Rent regulation: Throughout his career, Tom documented the havoc that rent law retrenchment wreaked on New York’s housing affordability, and the need for legislative action to expand the program to cover more geographies and building typologies. His research was crucial in both justifying the need for and crafting the possible parameters of the historic 2019 rent stabilization and rent control reforms.

Landlord tax breaks: Tom’s research demonstrated just how disproportionately the benefits of state-level housing tax breaks had accrued to owners over tenants, and why the political system produced such persistently inequitable outcomes. While he also analyzed the landlord tax break known as “J-51”, his primary focus was the massive “4-21a” (now rebranded as “Affordable Housing New York”). He argued that New York should scrap these giveaways altogether and invest instead in genuinely affordable social housing.

Subsidized housing loss and preservation: In the early aughts, Tom developed a database to track the loss of HUD-assisted and Mitchell Lama rental housing in New York City. Reporting on the losses annually during the build-up to the financial crisis and shortly thereafter, Tom’s work helped identify the impact of predatory equity on expiring subsidized housing, thus informing organizing strategies and policy responses.

→ **Exercise**:
Please copy out part of the text on Tom's housing research, starting at the words "Rent regulation: Throughout" and stopping after the words "rent control reforms.". None of the entries after this text have anything to do with it.

→ **Record extracts**:
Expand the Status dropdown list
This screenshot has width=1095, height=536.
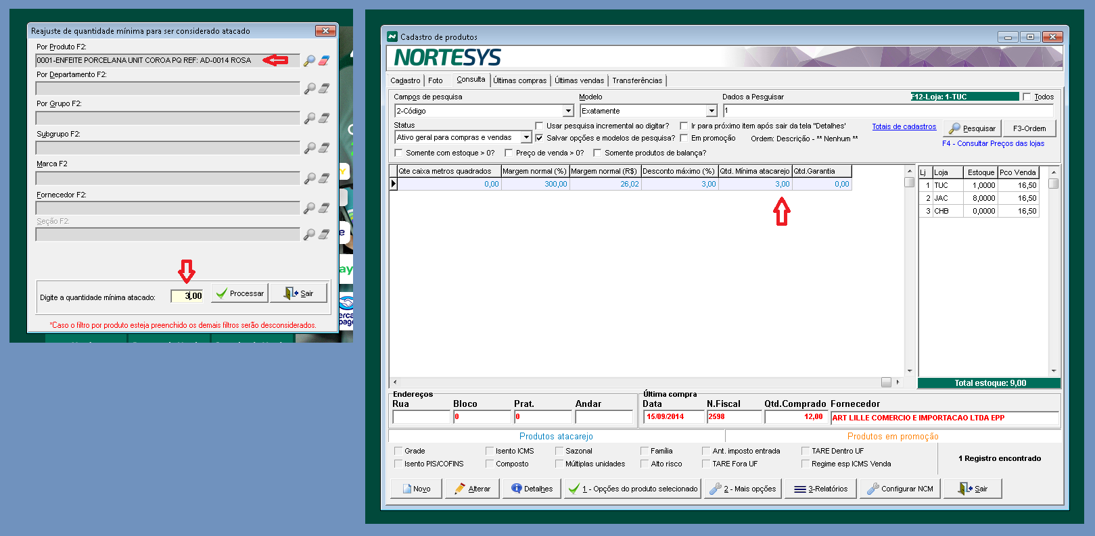[x=526, y=137]

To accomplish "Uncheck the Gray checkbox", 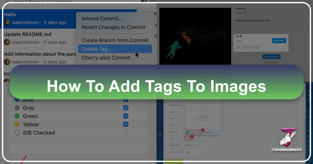I will tap(126, 108).
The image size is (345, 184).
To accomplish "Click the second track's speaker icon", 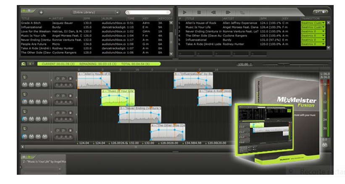I will point(24,94).
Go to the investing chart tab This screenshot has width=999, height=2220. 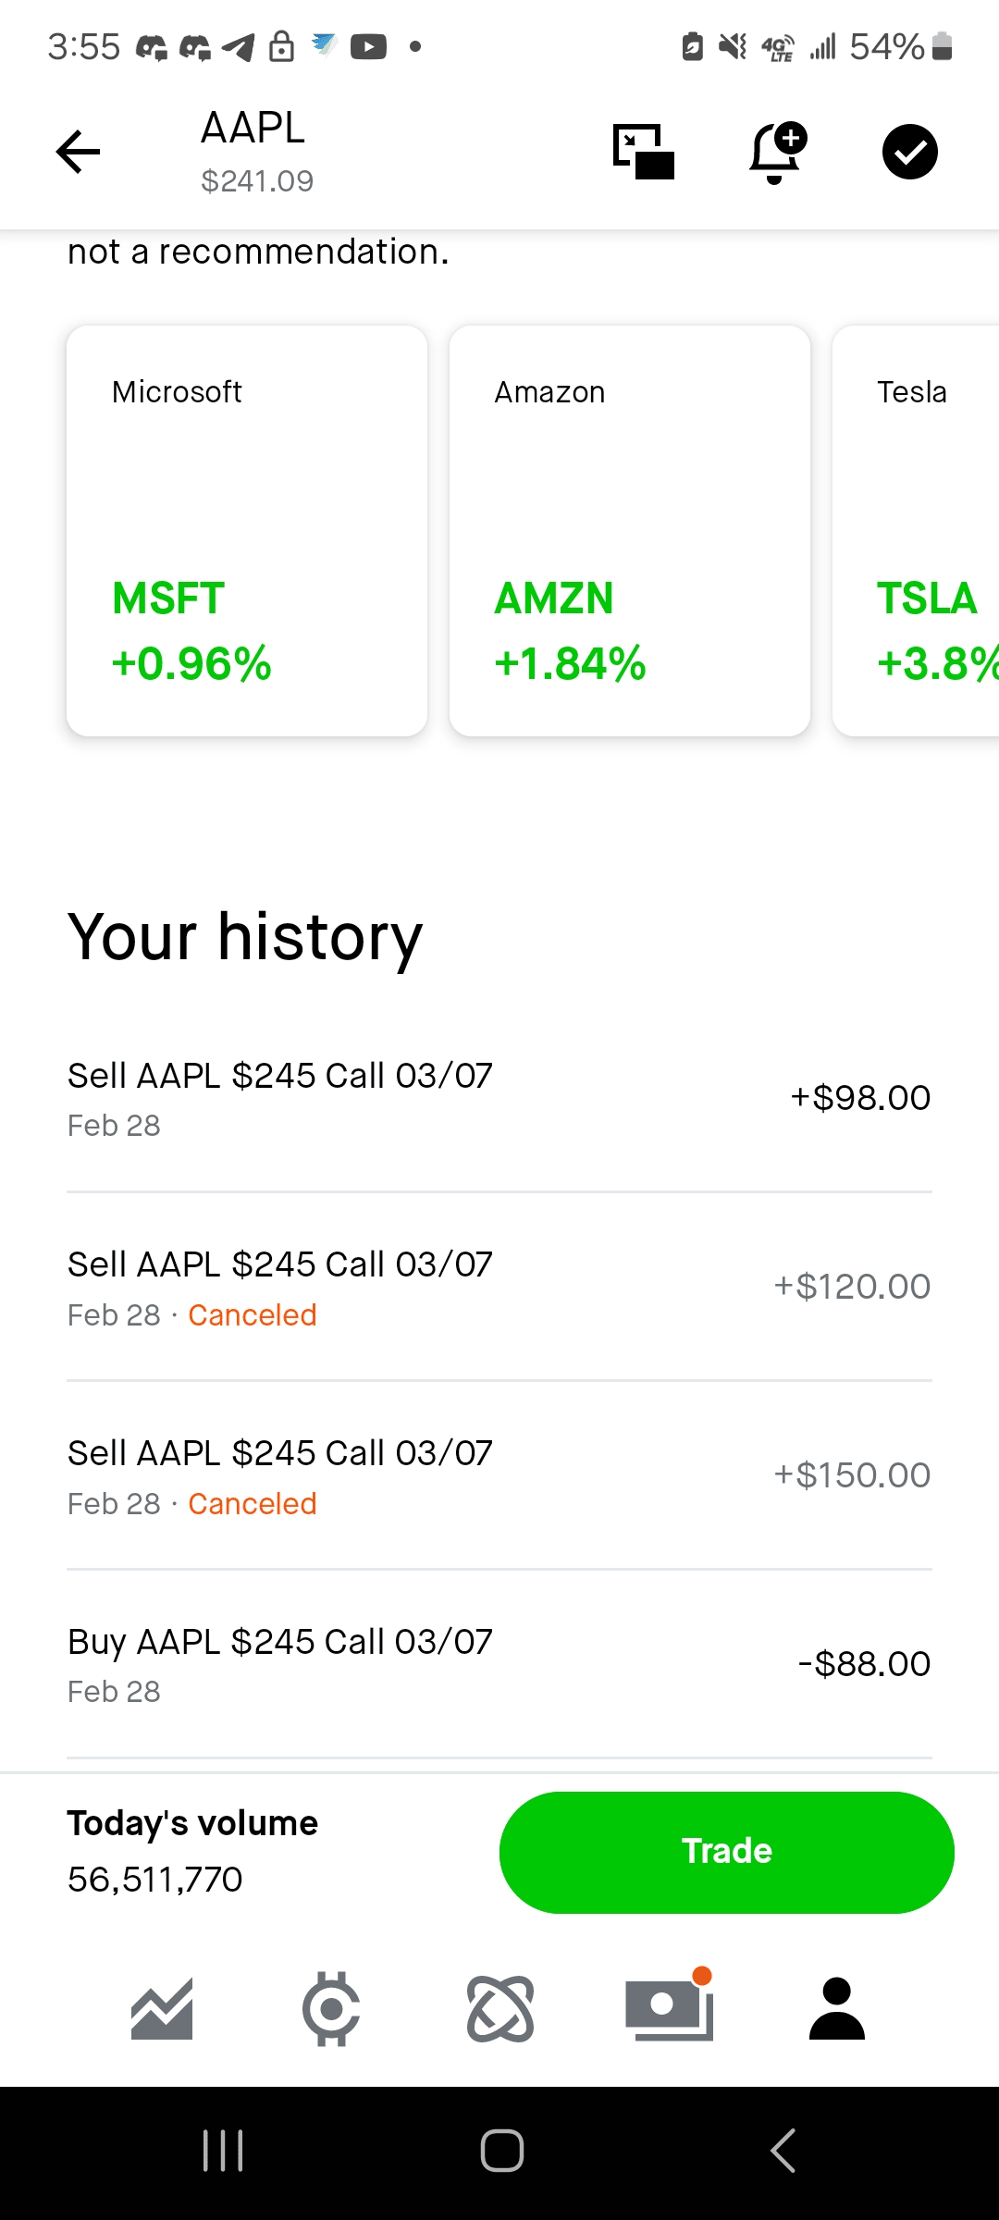click(162, 2008)
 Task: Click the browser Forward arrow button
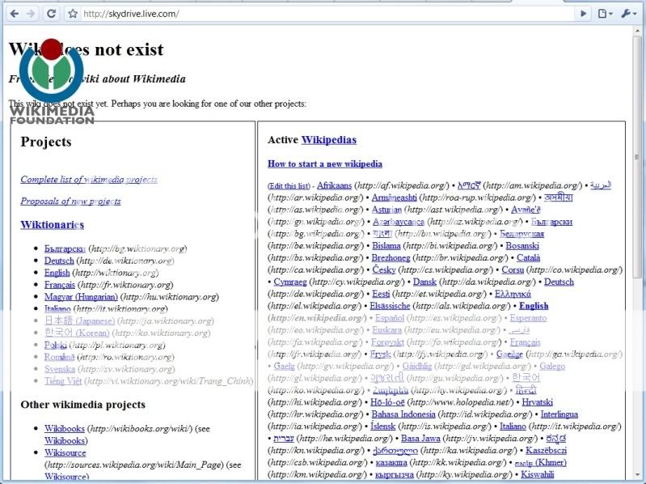pos(31,13)
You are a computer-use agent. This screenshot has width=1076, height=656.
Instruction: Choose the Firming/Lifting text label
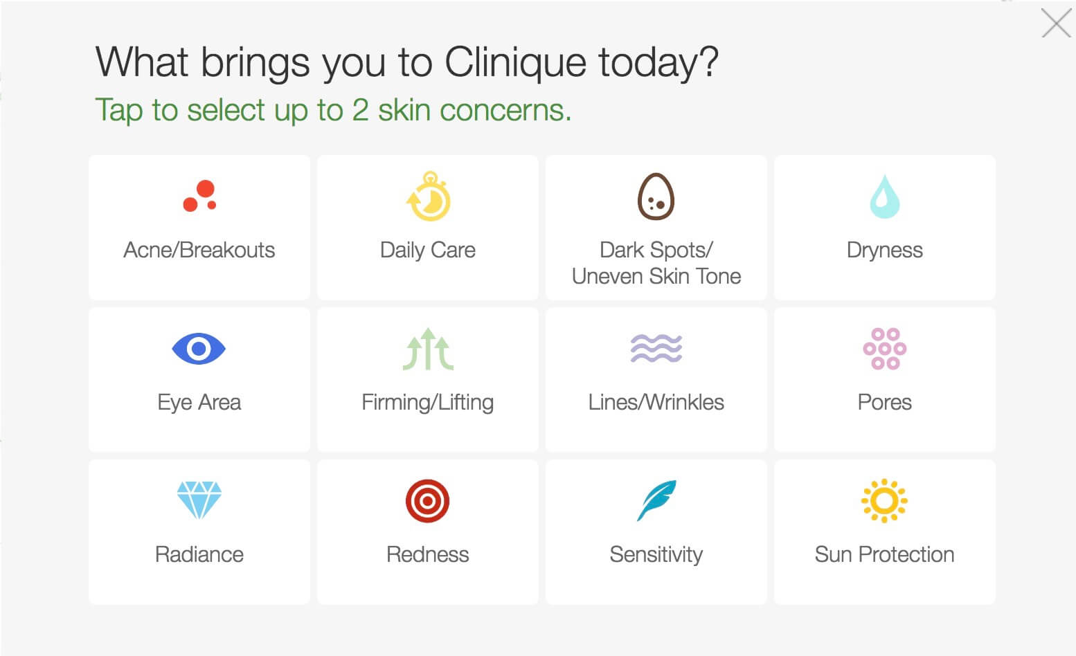click(428, 402)
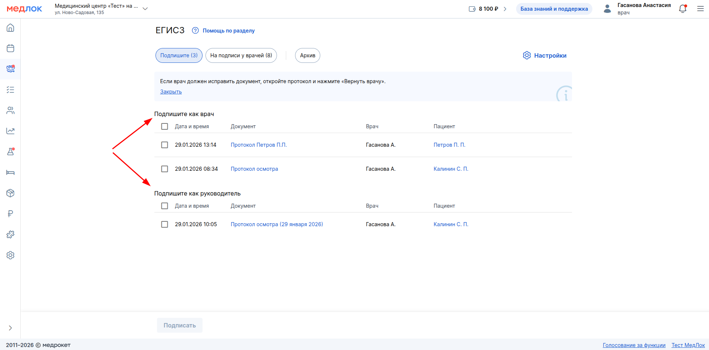Switch to 'На подписи у врачей (8)' tab

click(x=241, y=55)
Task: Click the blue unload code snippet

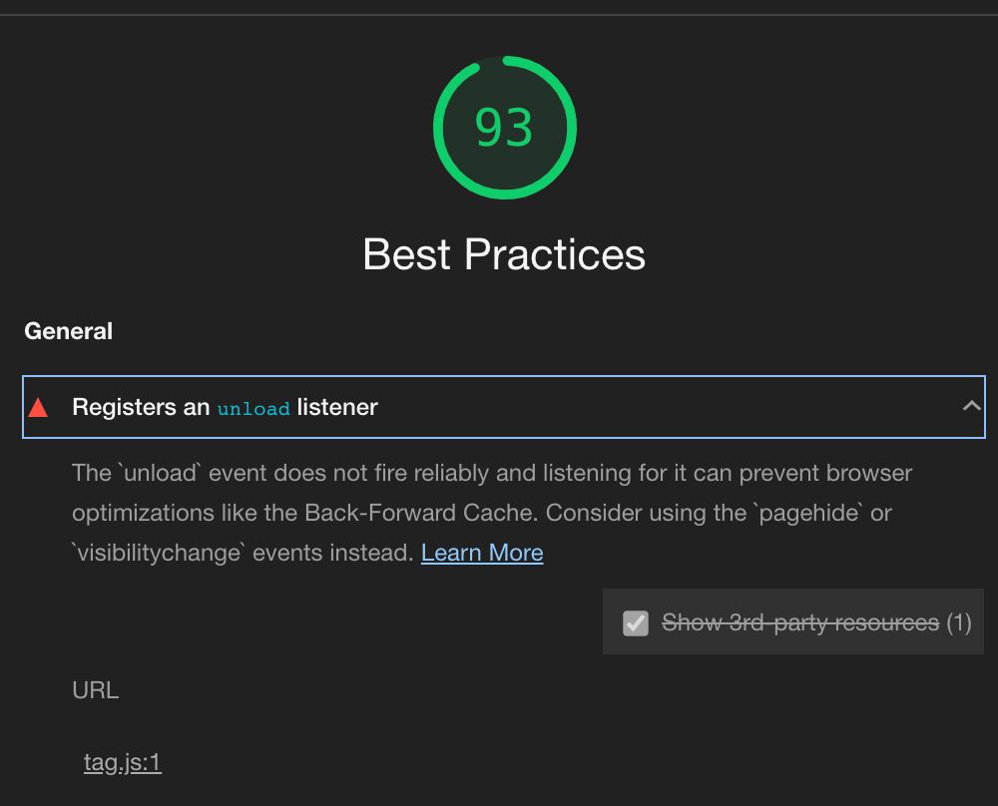Action: 253,408
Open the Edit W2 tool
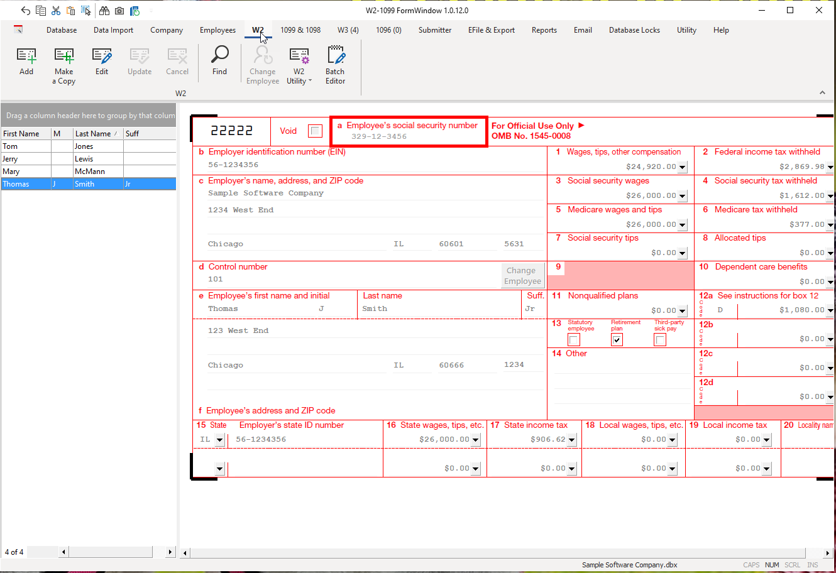Screen dimensions: 836x573 [x=102, y=62]
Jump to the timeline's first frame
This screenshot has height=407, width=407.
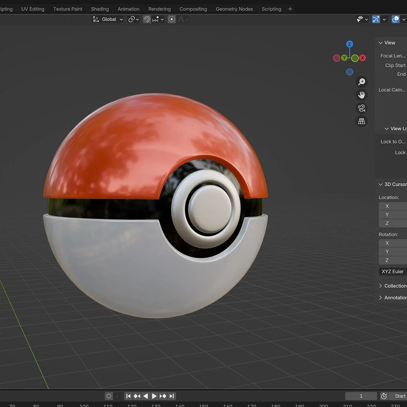coord(128,396)
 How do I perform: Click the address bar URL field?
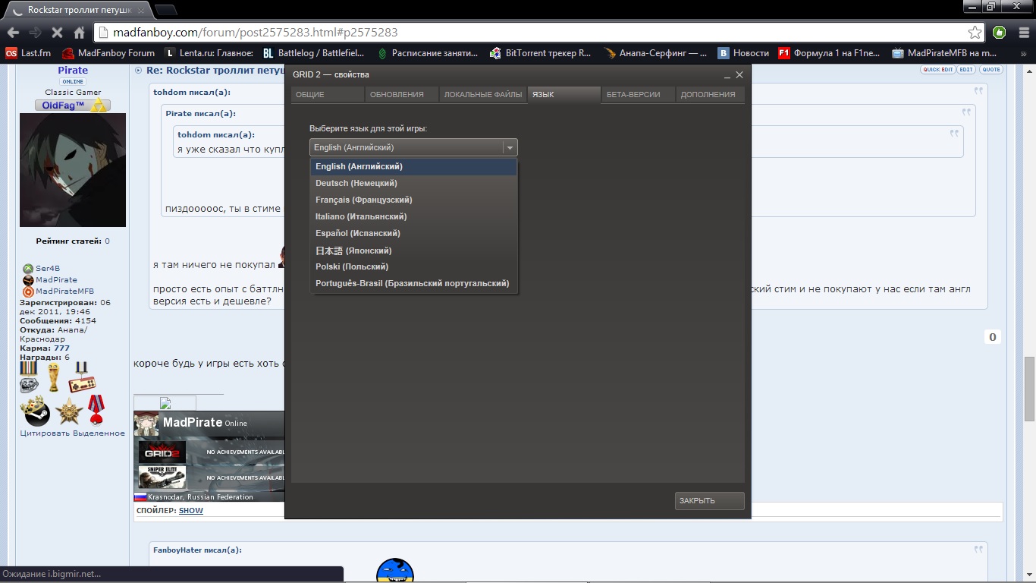(x=531, y=33)
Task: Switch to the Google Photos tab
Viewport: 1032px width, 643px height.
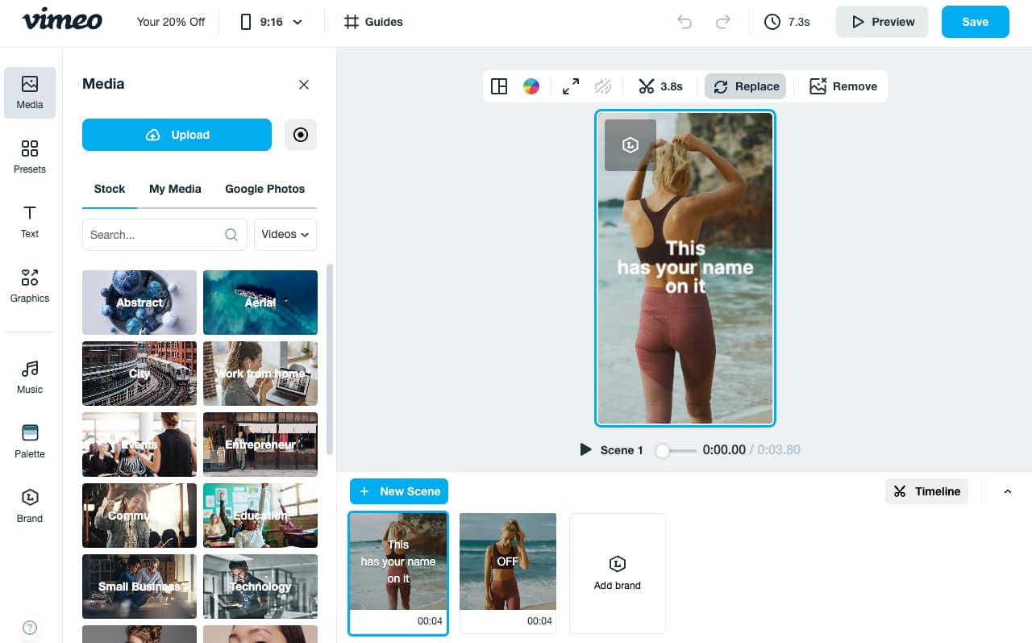Action: pyautogui.click(x=264, y=189)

→ **Answer for the task**:
Rent regulation: Throughout his career, Tom documented the havoc that rent law retrenchment wreaked on New York’s housing affordability, and the need for legislative action to expand the program to cover more geographies and building typologies. His research was crucial in both justifying the need for and crafting the possible parameters of the historic 2019 rent stabilization and rent control reforms.